The Solution: Sign what you build, generate provenance about how you built it, scan what you depend on, and verify all of it before deploying.

The pieces of a modern supply chain story:

Signing and verifying with cosign

# Keyless signing: cosign uses an OIDC identity (your CI’s OIDC token)
# and a short-lived Fulcio cert. Signature is logged in Rekor.
$ cosign sign \
    --identity-token "$ACTIONS_ID_TOKEN_REQUEST_TOKEN" \
    ghcr.io/acme/orders-api@sha256:9c4f…

# Generate and attach an SBOM
$ syft ghcr.io/acme/orders-api@sha256:9c4f… -o spdx-json > sbom.spdx.json
$ cosign attest --predicate sbom.spdx.json --type spdx \
    ghcr.io/acme/orders-api@sha256:9c4f…

# In the cluster, refuse to schedule anything without a verifiable signature
# from the expected GitHub Actions workflow.
$ cosign verify \
    --certificate-identity-regexp "https://github.com/acme/.+/.github/workflows/release.yml@.+" \
    --certificate-oidc-issuer       "https://token.actions.githubusercontent.com" \
    ghcr.io/acme/orders-api@sha256:9c4f…

Three things this gets you that nothing else does: the image came from your CI workflow (not a developer’s laptop), it was built from a specific commit (provenance is in the Rekor transparency log), and the SBOM is cryptographically attached so you can answer the next CVE question in seconds, not days.

API Security

Why the OWASP API Top 10 Exists

The Problem: Most breaches in microservices aren’t exotic crypto attacks — they’re broken object-level authorization, mass assignment, missing rate limits, and unbounded resource consumption.

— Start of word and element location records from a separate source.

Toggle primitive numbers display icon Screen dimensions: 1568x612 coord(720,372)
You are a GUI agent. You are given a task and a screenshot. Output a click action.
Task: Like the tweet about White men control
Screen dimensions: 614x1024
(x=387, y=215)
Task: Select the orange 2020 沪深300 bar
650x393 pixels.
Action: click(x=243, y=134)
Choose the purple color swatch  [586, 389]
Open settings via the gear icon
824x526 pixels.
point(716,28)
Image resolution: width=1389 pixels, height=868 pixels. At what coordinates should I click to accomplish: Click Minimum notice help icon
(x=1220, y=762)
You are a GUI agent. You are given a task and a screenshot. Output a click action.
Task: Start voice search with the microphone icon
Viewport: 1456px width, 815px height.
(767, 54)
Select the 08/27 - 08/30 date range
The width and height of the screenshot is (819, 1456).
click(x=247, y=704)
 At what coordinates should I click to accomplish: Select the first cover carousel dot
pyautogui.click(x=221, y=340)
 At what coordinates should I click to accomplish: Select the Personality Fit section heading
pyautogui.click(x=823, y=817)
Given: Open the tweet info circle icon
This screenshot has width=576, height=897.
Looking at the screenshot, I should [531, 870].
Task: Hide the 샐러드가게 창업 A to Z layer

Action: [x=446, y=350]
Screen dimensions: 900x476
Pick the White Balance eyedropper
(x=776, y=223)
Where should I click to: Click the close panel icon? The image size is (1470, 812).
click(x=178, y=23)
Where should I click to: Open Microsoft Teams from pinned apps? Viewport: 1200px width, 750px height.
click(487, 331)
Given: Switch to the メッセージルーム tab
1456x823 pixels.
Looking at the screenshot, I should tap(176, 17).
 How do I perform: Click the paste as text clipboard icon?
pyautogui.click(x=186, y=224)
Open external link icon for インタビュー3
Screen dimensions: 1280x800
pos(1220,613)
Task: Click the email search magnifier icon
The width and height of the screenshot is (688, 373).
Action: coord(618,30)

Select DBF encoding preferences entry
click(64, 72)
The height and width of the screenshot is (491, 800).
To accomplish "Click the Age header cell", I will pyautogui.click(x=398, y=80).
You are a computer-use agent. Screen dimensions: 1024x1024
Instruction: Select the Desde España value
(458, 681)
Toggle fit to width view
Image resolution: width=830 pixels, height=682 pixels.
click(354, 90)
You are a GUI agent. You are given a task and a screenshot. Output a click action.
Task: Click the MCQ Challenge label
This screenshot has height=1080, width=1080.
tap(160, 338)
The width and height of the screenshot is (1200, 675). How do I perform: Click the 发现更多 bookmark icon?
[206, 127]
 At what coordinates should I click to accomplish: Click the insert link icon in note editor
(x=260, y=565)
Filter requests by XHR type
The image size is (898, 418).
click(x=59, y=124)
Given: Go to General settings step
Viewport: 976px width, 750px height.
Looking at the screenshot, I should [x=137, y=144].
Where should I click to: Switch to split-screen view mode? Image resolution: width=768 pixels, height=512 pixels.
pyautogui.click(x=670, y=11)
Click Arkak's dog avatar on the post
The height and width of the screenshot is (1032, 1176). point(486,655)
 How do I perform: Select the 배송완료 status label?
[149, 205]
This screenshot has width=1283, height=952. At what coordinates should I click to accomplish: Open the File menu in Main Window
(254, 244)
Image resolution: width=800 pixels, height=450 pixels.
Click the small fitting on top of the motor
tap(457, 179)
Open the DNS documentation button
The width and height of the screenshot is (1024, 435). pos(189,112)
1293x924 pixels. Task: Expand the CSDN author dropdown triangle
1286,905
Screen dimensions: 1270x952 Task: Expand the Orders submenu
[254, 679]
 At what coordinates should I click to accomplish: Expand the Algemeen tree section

The boring stuff.

The Solution: Defense in depth at the API edge: a WAF for known-bad shapes, schema validation for inputs, rate limits per identity (not per IP), idempotency keys for writes, and request-size caps for everything.

The 2023 OWASP API Security Top 10 — in priority order:

#RiskWhat it is
API1BOLABroken object-level authorization — GET /orders/123 doesn’t check the order belongs to you
API2Broken authenticationWeak JWT validation, no rate limit on login, password reset flaws
API3BOPLABroken object property-level authorization — mass assignment lets you set isAdmin: true
API4Unrestricted resource consumptionNo rate limits, no size caps, no query-complexity limits
API5Broken function-level authorizationAdmin endpoint shipped without role check
API6Unrestricted access to sensitive flowsAccount takeover, signup abuse, gift-card enumeration
API7SSRFServer-side request forgery — the Capital One vector
API8Security misconfigurationDefault creds, verbose errors, missing security headers
API9Improper inventory managementOld /v1 endpoint nobody patched
API10Unsafe consumption of APIsYou trust an upstream you shouldn’t

The non-negotiable controls at the edge

Idempotency in one paragraph

The client generates a UUID per logical operation and sends it as Idempotency-Key. The server stores (key, request hash, response) for some window (24h is standard). On a retry with the same key, the server returns the stored response — no double charge, no double order, no double anything. Stripe, AWS, and every payment processor on Earth implement this; you should too.

Real-World Examples

Google — BeyondCorp

Google removed its corporate VPN. Every internal tool is on the public internet, accessed through an identity-aware proxy. The decision to grant access is made per-request, based on user identity, device posture, and the resource being requested. There is no “inside the network” at Google — this is the foundational zero-trust paper, published in 2014, and the model the rest of the industry has slowly adopted as Cloudflare Access, Tailscale, AWS Verified Access, etc.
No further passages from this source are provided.